A Polícia Civil liberou ontem uma empresária de São Paulo que estava presa no Centro da capital, suspeita de torturar e matar animais para vender vídeos. Segundo a investigação, ela gravava conteúdos de extrema violência para compradores clandestinos, inclusive no exterior.
A detenção ocorreu na última sessão de prisão temporária, enquanto o novo decreto do governo estadual endurece as punições por maus-tratos. As medidas preveem multas de até 50 mil reais por animal vítima em casos de crueldade extrema, abandono e reincidência.

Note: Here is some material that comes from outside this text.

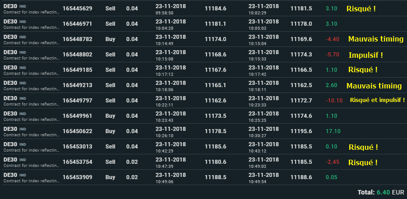
Task: Click close price 11195.6
Action: tap(301, 131)
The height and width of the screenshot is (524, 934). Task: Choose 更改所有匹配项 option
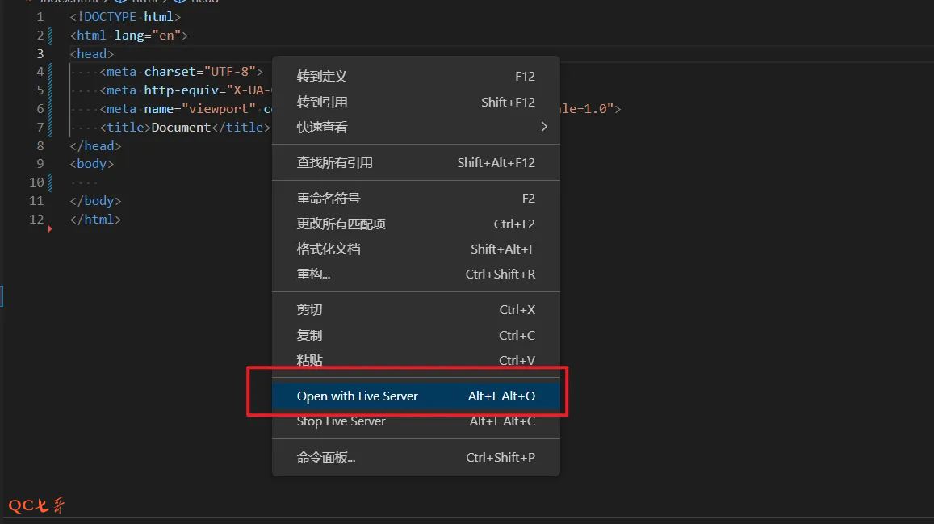coord(341,224)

Apesar das suspeitas, a empresária deixou a custódia poucas horas após a condução policial. A Justiça não confirmou novas medidas cautelares no momento, e a defesa poderá apresentar recursos.
Reação e desdobramentos
Entidades de proteção animal e ativistas tinham pedido punição exemplar e a efetiva aplicação do decreto. A decisão de liberá-la gerou indignação e reacendeu o debate sobre a eficácia das sanções. O caso segue sob investigação.
O governo estadual sustenta que o decreto aumenta a responsabilização e facilita ações administrativas contra maus-tratos. A Polícia Civil informou que continuará apurando os fatos e colaborando com o Ministério Público.